The Fondation Vuitton in Paris  is presenting an exhibition of 110 artworks dedicated toLondon’s Courtauld collection with the subtitle “Le parti de l’Impressionnisme” ( A vision for Impressionnism).

Yet you must go and see this exhibition. For at least three reasons.

Manet

The first is about 1.3 metres wide and is called “Bar aux Folies-Bergère”. It’s Manet’s magnum opus and his last large canvas: a magisterial opening onto modernity.

Cézanne

The second, “Les joueurs de cartes” (The Card Players) by Paul Cézanne haunts the viewer with its asymmetrical composition. Or how to create a masterpiece through imperfection. This is where the cubist Picasso comes from, and all that followed.

Lesson of collecting

The third reason is that this is an extraordinary lesson in collecting, or how one man put together an ensemble of works in barely seven years which would go down in history and which tells the story of the beginnings of modernity itself – and not just impressionism – at the turn of the 19th and 20th centuries.

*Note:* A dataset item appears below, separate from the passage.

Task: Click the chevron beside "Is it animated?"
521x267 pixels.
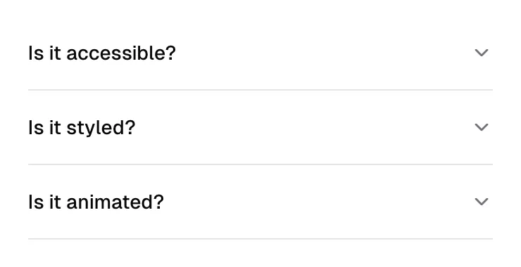Action: [482, 202]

Between 1923 and 1929, the powerful British textile industrialist Samuel Courtauld managed to assemble a very consistent array of masterworks. This man in a hurry pushed forward with his monomaniacal enlightened quest, spanning the whole of Europe in pursuit of paintings, forty-odd years after their creation, produced by various giants of the field who resided in France, from Van Gogh to Cézanne, from Manet to Seurat.

Several times purchases from Paul Rosenberg in Paris can be noted.

No Picasso

Yet at the time Rosenberg also championed Picasso. But Courtauld didn’t go near the Spanish master. He was focused on something else. Courtauld’s determination and sheer speed of acquisition was no doubt related to his nature as a businessman.

He was assisted in this commando operation by a British dealer, Percy Moore Turner, who would incidentally enable him to meet another legendary collector known for his gargantuan pictorial appetites, Dr Barnes, whose masterpieces can still be seen today in Philadelphia.

In 1932 Courtauld created a foundation dedicated to the study of art history, the Courtauld Institute.

 

His godson Sir Christopher McLaren, positioned on the famous stairs of the Courtaulds’ old house,  Home House, now transformed into a private members club, remembers his godfather.

 

 

When he died the foundation inherited practically his entire collection.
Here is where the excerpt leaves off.